La espada estalló en llamas, dándonos un susto de muerte. Gotthold a punto estuvo de dejar caer el arma y yo casi me olvido de agarrarme al endeble andamio de madera al que estaba subido.

— Qué apropiado. — Pensé. — Un mago que sólo sabe usar un hechizo de fuego encuentra una espada de fuego. Ya me podía haber tocado algo diferente. Por variar un poco. El día que deje de resolver misterios, el único trabajo que me va a conseguir la magia es asando castañas.

— Gracias. — Me dijo el conde. Se le notaba contento con su ardiente espada. — Yo me ocupo de las equidnas. Tú sigue subiendo.
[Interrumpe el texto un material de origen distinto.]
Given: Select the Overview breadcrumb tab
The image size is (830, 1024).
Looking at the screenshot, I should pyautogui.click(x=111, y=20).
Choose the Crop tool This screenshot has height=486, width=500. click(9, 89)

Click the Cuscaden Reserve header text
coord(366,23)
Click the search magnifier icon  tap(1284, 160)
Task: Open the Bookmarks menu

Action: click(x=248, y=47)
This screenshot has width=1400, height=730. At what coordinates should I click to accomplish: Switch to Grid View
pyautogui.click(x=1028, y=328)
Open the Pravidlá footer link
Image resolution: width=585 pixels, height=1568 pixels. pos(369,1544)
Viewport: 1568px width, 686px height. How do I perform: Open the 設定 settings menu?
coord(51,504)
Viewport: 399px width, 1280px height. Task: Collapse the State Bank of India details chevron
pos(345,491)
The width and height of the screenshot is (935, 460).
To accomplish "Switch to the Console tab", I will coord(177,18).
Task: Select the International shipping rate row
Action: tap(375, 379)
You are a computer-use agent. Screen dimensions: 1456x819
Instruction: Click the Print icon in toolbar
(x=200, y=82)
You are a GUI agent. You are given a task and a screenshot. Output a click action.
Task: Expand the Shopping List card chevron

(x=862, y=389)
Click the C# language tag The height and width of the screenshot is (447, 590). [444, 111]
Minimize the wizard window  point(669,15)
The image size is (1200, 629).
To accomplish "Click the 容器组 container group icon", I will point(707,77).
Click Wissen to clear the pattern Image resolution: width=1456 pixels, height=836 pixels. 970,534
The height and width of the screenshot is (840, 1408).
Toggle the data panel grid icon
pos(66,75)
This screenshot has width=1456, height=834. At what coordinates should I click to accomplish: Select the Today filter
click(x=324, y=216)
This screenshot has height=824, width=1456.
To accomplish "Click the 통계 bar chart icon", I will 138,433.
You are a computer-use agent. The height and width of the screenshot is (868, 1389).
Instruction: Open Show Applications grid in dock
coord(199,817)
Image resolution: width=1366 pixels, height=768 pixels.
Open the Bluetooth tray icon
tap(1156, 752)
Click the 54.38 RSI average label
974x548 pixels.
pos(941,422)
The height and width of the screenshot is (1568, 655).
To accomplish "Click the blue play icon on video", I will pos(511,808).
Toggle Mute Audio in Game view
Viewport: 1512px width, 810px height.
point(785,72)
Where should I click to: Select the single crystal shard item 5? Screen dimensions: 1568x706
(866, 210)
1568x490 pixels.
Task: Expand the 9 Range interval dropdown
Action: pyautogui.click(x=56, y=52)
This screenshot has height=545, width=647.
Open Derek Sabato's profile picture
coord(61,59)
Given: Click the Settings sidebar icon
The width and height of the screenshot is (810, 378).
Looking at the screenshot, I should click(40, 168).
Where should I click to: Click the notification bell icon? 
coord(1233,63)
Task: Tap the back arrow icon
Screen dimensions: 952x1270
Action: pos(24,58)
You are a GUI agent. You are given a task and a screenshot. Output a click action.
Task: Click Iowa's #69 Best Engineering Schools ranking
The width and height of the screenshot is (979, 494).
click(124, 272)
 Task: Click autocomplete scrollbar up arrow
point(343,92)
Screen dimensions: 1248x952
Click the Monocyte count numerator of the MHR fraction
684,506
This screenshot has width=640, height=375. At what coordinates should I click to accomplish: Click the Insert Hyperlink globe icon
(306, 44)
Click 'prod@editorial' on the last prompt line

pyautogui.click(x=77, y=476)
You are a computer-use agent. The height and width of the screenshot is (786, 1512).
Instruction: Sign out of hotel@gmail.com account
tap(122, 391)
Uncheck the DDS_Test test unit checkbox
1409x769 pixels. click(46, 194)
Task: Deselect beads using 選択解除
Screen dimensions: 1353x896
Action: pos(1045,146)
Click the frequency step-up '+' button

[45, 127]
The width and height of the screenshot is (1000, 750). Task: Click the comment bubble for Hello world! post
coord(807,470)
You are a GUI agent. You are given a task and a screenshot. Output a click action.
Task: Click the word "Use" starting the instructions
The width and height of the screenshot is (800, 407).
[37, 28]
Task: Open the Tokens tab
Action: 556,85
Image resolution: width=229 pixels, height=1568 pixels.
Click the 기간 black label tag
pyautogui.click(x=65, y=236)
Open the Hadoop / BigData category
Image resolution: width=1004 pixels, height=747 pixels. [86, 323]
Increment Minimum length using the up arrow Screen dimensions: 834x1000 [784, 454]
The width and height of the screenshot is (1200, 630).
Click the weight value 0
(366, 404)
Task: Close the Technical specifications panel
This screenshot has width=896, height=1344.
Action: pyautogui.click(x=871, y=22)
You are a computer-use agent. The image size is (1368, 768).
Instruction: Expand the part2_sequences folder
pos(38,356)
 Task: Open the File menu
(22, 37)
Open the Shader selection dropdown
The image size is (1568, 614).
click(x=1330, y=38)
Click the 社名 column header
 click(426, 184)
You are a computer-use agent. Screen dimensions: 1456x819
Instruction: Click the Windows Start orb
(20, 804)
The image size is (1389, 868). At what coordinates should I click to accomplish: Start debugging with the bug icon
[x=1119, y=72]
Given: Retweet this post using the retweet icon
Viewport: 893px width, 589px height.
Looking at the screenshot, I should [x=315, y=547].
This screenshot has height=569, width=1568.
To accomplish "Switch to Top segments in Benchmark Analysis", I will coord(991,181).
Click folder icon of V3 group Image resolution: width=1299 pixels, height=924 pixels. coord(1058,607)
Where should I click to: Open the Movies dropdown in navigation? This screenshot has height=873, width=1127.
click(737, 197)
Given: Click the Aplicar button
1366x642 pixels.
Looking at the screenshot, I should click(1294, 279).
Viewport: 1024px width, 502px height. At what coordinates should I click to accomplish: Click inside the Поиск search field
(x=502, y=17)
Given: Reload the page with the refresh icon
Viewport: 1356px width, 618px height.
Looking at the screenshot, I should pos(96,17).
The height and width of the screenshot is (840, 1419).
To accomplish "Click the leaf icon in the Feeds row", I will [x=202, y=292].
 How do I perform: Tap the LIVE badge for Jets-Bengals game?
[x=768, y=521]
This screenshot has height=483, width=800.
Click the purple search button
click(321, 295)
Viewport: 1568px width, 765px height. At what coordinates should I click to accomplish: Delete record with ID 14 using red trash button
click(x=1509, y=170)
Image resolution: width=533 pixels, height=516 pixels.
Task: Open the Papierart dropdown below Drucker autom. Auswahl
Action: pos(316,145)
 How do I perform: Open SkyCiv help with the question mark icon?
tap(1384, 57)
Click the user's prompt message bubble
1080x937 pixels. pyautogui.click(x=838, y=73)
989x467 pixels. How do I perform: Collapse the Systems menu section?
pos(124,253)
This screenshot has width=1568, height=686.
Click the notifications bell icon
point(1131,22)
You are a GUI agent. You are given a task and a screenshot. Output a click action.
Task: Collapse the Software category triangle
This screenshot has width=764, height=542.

Piensa en lo que haremos luego.

Nuevamente quise protestar y sugerirle que intercambiáramos los puestos. Pero para entonces las primeras equidnas ya habían llegado a la altura de Gotthold y este se encontraba entretenido repartiendo mandobles a diestro y siniestro.

— En fin, vamos allá. — Me dije.

Respiré profundamente un par de veces, me concentré en las cosas que pensaba hacerle al conde más tarde y, usando las escasas fuerzas que aún me quedaban, subí a la carrera los cuatro peldaños del andamio que faltaban para llegar a la altura necesaria para lo que pretendía hacer. Luego cerré los ojos, me puse de cara a la hormiga y, tras un par de amagos, salté hacia delante.